● **Your task**
In the listing below, copy out every line verbatim from the line containing "The height and width of the screenshot is (588, 827)." to the line containing "Looking at the screenshot, I should (x=148, y=387).", including both of those lines.

● **Material for this task**
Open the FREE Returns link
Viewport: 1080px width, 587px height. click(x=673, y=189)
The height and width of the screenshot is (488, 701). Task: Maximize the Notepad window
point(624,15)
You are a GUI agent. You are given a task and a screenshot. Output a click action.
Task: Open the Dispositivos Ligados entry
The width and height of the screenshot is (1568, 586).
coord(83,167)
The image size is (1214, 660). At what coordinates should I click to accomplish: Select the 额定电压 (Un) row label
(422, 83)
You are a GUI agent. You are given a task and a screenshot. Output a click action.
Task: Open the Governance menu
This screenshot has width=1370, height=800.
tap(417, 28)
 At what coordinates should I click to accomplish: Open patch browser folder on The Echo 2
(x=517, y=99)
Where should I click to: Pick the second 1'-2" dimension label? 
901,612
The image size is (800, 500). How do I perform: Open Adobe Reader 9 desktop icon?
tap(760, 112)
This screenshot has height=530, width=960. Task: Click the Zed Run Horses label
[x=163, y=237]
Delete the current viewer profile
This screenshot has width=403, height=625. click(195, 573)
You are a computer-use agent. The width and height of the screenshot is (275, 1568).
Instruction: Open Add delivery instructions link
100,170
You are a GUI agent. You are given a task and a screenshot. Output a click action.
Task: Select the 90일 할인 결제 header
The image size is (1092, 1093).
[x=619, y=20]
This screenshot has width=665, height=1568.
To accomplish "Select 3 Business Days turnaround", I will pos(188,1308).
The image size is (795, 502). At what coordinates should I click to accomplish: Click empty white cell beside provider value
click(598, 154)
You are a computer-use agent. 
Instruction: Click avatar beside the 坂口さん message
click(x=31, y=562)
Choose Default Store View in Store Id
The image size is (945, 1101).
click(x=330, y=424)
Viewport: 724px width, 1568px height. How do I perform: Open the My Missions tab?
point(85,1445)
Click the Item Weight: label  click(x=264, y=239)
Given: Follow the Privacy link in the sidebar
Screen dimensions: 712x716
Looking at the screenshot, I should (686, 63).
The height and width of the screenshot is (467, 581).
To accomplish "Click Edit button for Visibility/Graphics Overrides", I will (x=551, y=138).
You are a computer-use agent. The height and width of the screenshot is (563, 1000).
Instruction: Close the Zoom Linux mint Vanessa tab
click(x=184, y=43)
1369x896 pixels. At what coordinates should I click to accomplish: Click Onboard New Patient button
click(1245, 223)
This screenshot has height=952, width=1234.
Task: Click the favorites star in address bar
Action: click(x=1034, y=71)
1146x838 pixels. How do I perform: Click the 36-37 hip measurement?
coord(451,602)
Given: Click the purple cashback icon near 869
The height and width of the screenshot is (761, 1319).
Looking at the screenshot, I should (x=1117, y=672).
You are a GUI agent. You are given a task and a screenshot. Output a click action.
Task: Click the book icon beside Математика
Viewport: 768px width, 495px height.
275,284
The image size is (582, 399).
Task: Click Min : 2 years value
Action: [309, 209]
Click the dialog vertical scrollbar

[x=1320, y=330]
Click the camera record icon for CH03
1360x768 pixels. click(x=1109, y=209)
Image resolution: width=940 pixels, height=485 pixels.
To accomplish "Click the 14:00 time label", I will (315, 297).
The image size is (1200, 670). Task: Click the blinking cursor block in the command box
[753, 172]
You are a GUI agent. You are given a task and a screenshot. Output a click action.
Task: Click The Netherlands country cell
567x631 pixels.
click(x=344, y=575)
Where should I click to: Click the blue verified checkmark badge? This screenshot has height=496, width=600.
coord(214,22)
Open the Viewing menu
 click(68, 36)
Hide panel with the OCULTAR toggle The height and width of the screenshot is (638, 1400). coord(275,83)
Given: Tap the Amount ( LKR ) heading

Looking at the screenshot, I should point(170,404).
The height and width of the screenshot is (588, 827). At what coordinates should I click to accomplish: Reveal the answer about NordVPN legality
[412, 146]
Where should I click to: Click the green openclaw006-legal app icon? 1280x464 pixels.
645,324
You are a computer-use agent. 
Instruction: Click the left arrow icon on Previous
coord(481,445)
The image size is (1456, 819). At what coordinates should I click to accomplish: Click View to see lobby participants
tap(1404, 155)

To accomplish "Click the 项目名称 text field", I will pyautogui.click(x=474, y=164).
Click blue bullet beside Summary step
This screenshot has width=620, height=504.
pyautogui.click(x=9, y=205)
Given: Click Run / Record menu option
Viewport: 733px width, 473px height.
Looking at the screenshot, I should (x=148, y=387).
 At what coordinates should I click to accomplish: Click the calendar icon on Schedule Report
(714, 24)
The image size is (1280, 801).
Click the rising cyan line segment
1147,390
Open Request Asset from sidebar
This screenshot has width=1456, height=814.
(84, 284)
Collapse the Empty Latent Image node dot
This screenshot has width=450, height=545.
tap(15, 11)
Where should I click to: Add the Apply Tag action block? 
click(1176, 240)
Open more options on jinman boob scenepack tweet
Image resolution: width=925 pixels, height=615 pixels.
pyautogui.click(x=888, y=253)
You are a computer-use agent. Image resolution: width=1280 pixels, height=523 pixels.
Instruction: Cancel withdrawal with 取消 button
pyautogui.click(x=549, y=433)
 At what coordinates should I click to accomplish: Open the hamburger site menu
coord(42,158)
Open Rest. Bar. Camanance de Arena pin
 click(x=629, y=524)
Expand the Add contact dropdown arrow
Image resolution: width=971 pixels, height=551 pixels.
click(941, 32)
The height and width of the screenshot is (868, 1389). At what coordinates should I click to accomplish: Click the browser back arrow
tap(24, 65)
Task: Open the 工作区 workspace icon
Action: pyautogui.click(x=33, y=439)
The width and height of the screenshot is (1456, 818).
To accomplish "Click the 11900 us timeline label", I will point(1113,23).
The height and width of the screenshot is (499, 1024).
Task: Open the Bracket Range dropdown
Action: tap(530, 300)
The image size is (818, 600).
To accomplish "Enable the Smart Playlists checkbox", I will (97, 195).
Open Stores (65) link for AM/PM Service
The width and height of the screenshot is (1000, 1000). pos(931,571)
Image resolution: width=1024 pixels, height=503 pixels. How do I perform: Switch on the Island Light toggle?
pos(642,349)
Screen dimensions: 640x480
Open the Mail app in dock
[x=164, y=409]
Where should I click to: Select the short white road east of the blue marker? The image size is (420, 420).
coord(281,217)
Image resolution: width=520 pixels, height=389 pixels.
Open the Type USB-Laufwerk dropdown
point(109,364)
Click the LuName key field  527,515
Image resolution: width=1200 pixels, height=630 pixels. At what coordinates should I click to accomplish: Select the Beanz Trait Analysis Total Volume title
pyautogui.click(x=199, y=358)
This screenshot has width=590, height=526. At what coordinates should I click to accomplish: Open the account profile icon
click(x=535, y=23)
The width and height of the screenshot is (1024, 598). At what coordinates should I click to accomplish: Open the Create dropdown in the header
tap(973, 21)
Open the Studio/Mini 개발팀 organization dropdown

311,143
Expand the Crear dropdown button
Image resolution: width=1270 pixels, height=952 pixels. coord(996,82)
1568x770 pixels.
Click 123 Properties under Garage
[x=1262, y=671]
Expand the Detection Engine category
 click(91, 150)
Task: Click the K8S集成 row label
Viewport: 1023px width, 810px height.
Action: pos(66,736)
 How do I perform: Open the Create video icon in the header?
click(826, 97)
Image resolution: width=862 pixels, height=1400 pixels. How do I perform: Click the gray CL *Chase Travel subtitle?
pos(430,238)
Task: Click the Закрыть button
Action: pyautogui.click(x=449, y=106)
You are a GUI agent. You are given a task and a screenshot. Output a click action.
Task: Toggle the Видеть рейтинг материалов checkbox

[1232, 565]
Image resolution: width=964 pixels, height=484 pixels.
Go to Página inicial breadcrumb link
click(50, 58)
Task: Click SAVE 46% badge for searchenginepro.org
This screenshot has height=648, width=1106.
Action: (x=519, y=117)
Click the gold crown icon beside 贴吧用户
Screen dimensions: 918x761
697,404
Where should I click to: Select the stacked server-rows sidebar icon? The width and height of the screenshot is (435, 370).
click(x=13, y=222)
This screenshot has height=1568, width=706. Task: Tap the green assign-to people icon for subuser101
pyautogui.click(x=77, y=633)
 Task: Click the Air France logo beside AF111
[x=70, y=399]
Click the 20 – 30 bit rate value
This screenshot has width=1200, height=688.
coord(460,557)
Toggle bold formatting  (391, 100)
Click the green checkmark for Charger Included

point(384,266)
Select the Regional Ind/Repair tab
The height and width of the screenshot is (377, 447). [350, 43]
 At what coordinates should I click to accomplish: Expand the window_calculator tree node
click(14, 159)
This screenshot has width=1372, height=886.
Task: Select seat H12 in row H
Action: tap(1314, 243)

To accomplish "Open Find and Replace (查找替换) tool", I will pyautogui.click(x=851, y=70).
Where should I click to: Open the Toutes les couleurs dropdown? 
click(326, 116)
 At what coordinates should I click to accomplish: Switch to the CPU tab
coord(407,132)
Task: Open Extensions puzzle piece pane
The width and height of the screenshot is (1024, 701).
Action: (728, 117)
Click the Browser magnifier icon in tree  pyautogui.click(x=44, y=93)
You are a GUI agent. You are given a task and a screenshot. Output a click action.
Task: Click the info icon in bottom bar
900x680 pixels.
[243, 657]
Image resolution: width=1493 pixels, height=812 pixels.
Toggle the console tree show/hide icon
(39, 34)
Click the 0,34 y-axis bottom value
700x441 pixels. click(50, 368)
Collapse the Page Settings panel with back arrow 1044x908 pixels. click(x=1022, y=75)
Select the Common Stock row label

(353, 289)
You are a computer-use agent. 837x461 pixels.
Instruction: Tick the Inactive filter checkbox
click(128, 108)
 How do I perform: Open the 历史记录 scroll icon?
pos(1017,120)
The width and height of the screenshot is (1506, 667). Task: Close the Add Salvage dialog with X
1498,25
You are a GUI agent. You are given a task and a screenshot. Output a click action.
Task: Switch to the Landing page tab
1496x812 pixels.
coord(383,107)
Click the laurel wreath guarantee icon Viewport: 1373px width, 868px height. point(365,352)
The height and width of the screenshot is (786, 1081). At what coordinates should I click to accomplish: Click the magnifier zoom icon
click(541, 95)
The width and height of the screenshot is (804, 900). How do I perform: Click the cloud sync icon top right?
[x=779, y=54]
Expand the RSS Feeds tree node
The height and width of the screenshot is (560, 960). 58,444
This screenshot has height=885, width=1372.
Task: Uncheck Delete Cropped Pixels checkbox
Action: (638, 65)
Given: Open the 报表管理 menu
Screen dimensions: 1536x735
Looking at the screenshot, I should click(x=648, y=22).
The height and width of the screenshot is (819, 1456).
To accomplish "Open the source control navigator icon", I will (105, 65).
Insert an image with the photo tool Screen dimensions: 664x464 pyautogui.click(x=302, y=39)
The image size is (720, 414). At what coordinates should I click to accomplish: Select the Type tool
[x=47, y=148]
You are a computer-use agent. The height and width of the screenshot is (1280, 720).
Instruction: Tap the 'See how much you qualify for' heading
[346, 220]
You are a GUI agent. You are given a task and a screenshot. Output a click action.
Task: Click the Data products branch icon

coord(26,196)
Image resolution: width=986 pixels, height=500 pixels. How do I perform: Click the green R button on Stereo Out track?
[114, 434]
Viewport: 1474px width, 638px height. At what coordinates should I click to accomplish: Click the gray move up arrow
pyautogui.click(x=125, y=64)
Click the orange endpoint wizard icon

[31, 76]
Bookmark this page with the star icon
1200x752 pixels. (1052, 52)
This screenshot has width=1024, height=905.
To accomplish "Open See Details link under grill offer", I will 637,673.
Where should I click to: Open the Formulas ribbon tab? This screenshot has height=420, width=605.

● **The answer**
The height and width of the screenshot is (588, 827). At what coordinates should I click to accomplish: Reveal the answer about NordVPN legality
[412, 146]
Where should I click to: Click the green openclaw006-legal app icon? 1280x464 pixels.
645,324
You are a computer-use agent. 
Instruction: Click the left arrow icon on Previous
coord(481,445)
The image size is (1456, 819). At what coordinates should I click to accomplish: Click View to see lobby participants
tap(1404, 155)

To accomplish "Click the 项目名称 text field", I will pyautogui.click(x=474, y=164).
Click blue bullet beside Summary step
This screenshot has width=620, height=504.
pyautogui.click(x=9, y=205)
Given: Click Run / Record menu option
Viewport: 733px width, 473px height.
Looking at the screenshot, I should (x=148, y=387).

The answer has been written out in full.